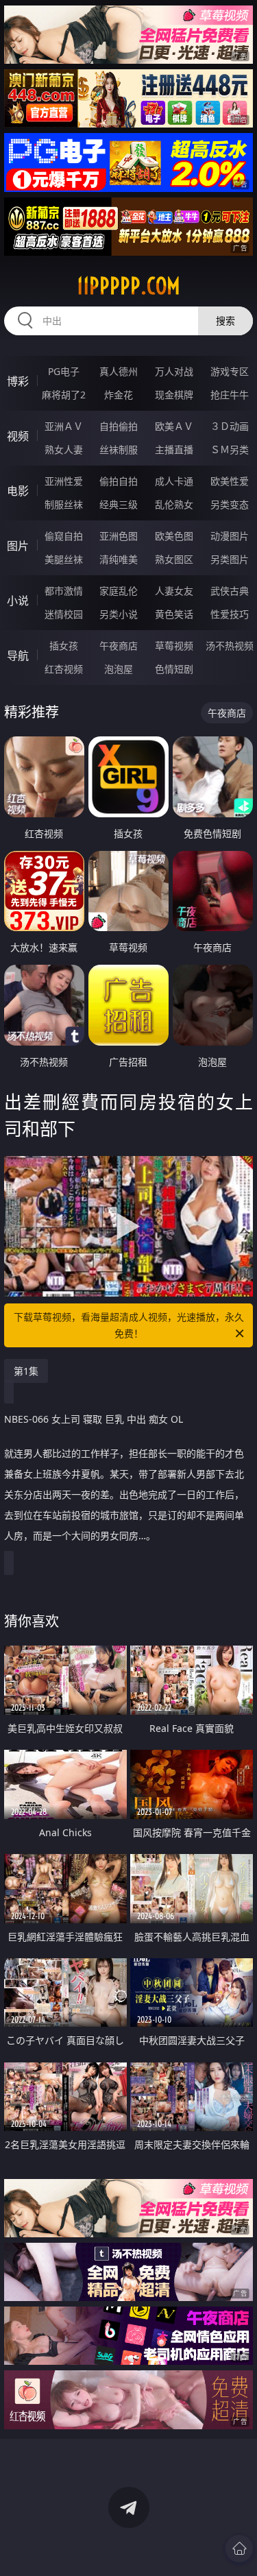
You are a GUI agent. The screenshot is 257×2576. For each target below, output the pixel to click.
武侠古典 (229, 590)
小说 (18, 600)
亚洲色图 (118, 535)
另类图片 (229, 559)
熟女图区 (174, 559)
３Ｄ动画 (229, 426)
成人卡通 (174, 480)
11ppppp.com (128, 286)
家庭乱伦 (118, 590)
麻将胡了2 (64, 394)
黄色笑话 (174, 614)
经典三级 (118, 504)
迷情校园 (64, 614)
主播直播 (174, 449)
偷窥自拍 (64, 535)
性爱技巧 (229, 614)
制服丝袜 (64, 504)
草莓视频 (174, 645)
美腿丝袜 (64, 559)
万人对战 (174, 371)
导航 (18, 655)
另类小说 (118, 614)
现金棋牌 (174, 394)
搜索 (225, 320)
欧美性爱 (229, 480)
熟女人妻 (64, 449)
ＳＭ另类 (229, 449)
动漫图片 (229, 535)
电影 (18, 490)
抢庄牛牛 (229, 394)
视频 (18, 436)
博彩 (18, 381)
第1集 (26, 1370)
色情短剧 (174, 668)
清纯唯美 (118, 559)
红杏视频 (64, 668)
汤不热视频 (230, 645)
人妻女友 (174, 590)
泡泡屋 (118, 668)
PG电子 (63, 371)
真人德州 (118, 371)
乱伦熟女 (174, 504)
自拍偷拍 (118, 426)
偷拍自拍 (118, 480)
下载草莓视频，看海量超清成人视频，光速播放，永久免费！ (129, 1325)
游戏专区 (229, 371)
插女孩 (63, 645)
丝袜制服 (118, 449)
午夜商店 (118, 645)
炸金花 (118, 394)
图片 (18, 545)
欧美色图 (174, 535)
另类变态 (229, 504)
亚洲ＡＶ (64, 426)
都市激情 (64, 590)
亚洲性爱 (64, 480)
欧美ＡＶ (174, 426)
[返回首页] (239, 2548)
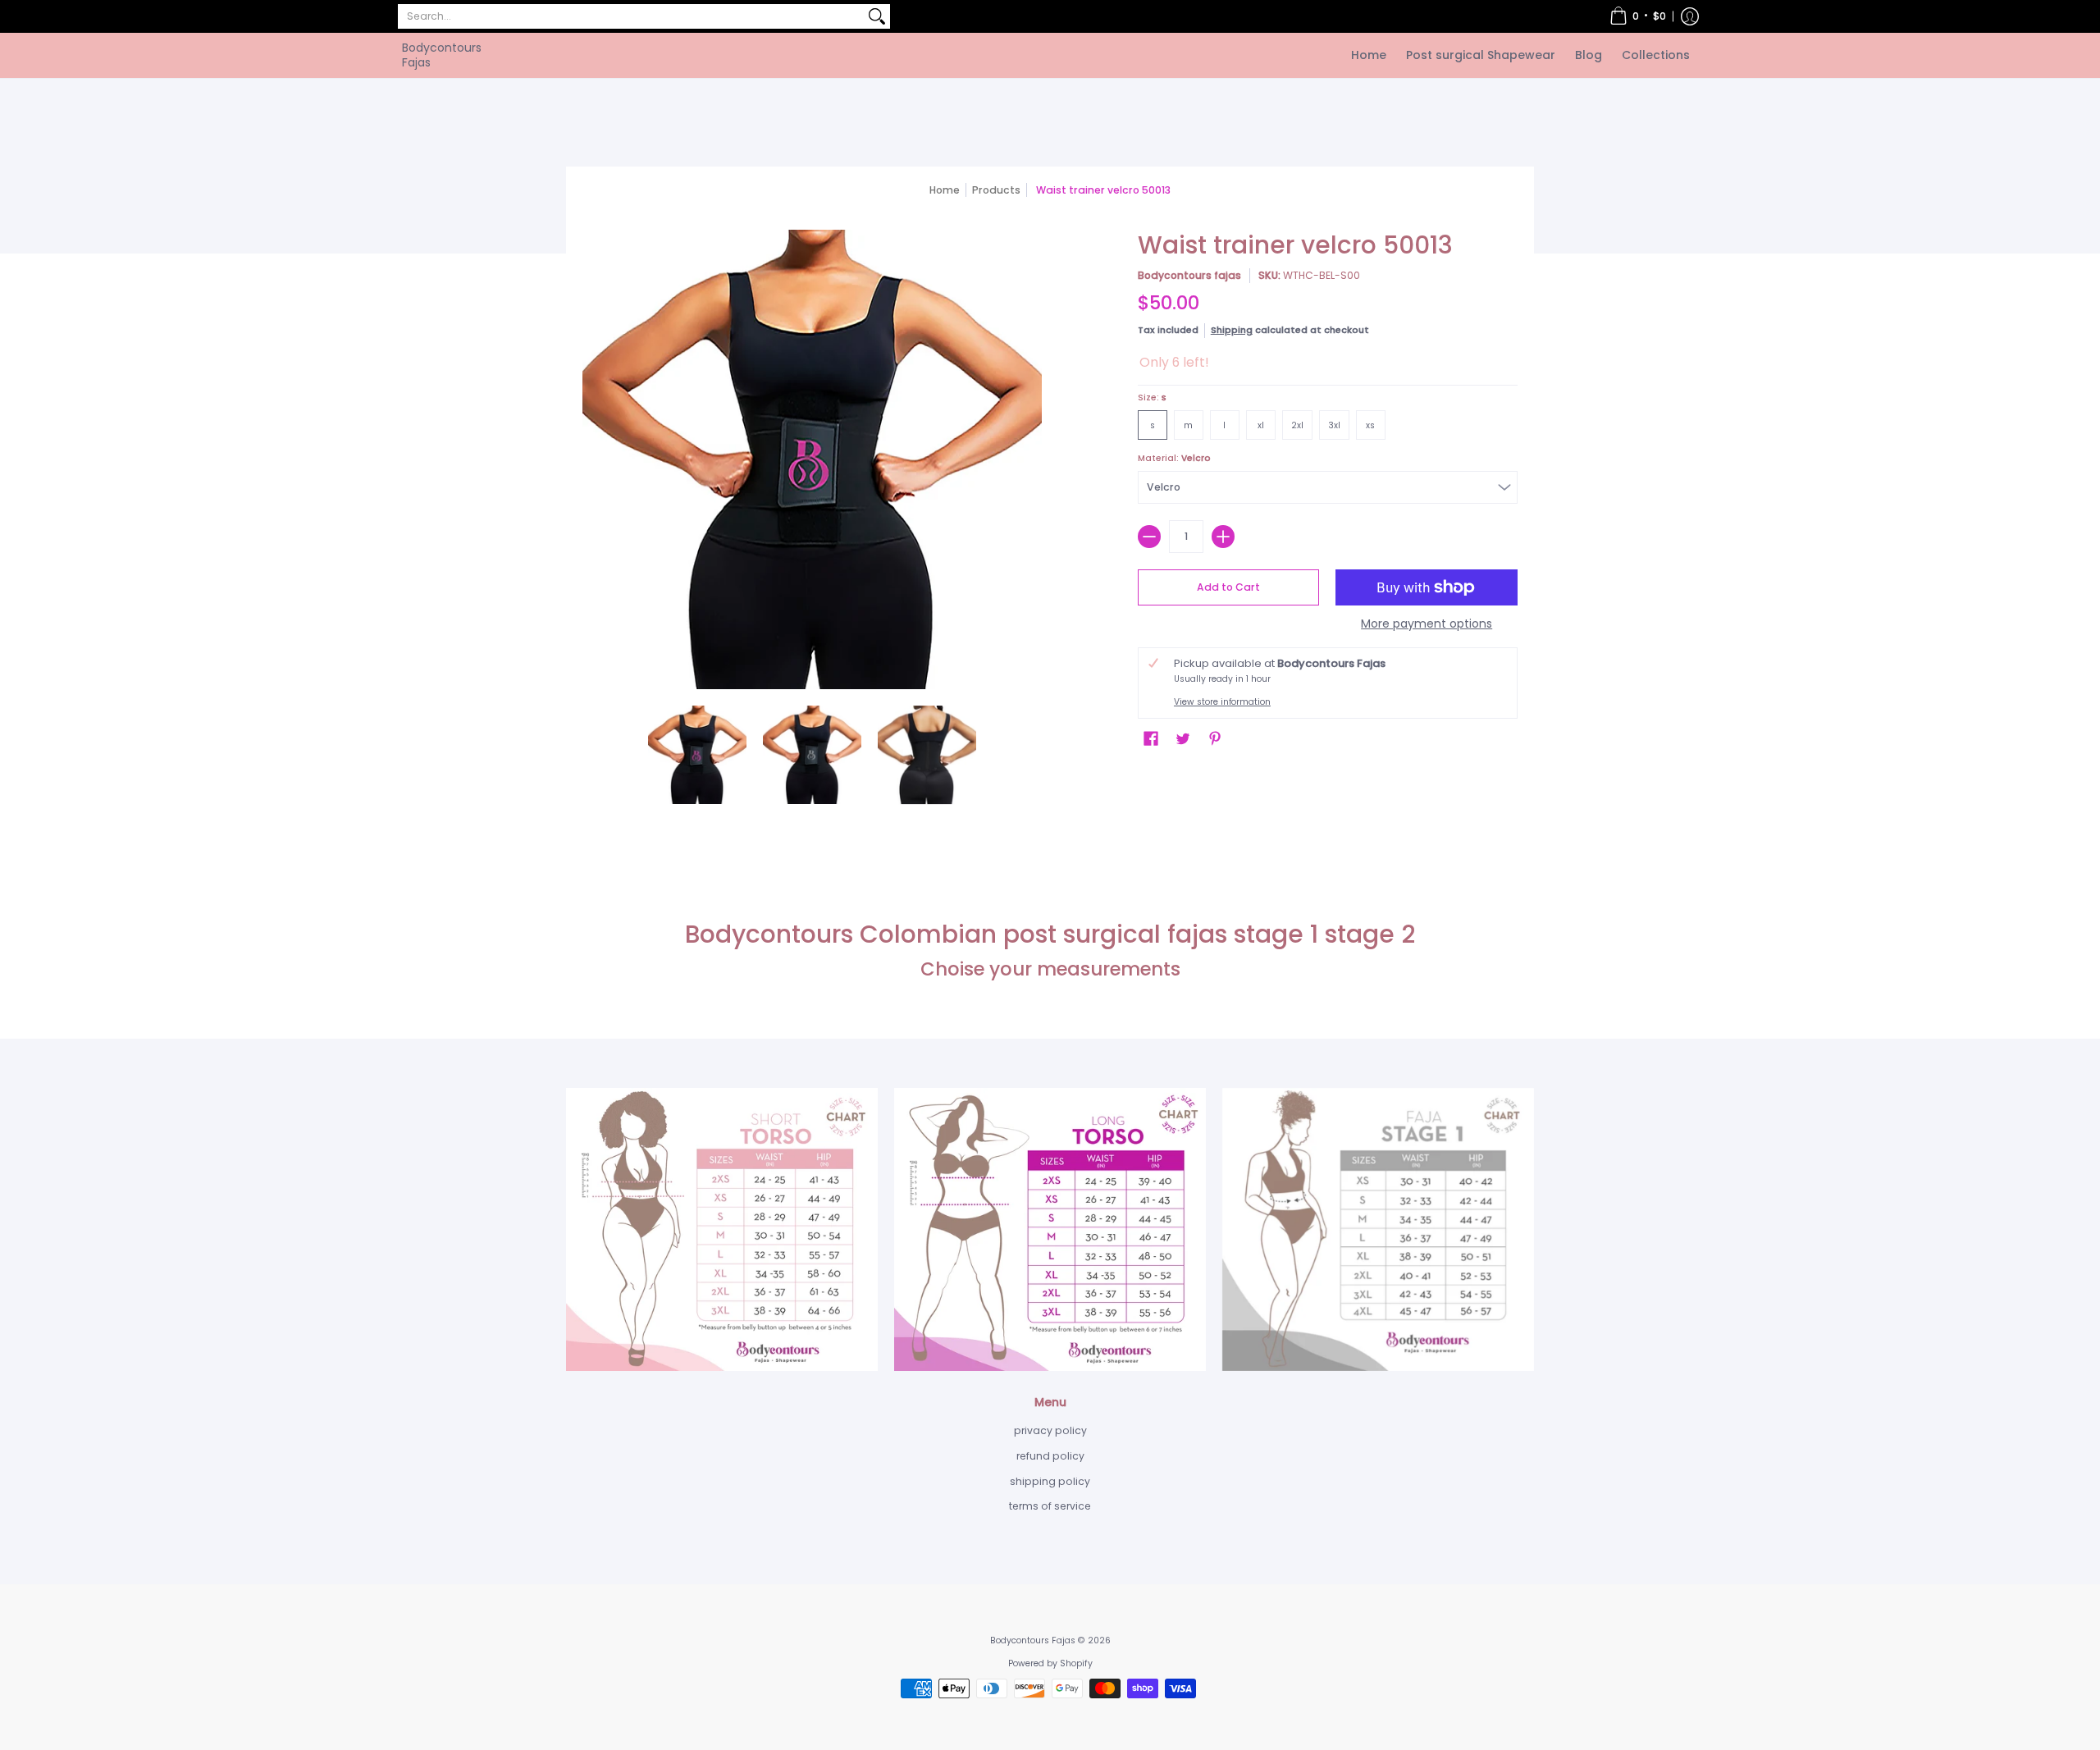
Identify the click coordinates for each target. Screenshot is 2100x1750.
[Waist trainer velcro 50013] (697, 755)
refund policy (1050, 1456)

··········

* _WORK TO BE COMPLETED_:
Across the entries above, count the lines with the word "each" and report that count by itself.

* _RESULT FOR THIS EXERCISE_:
2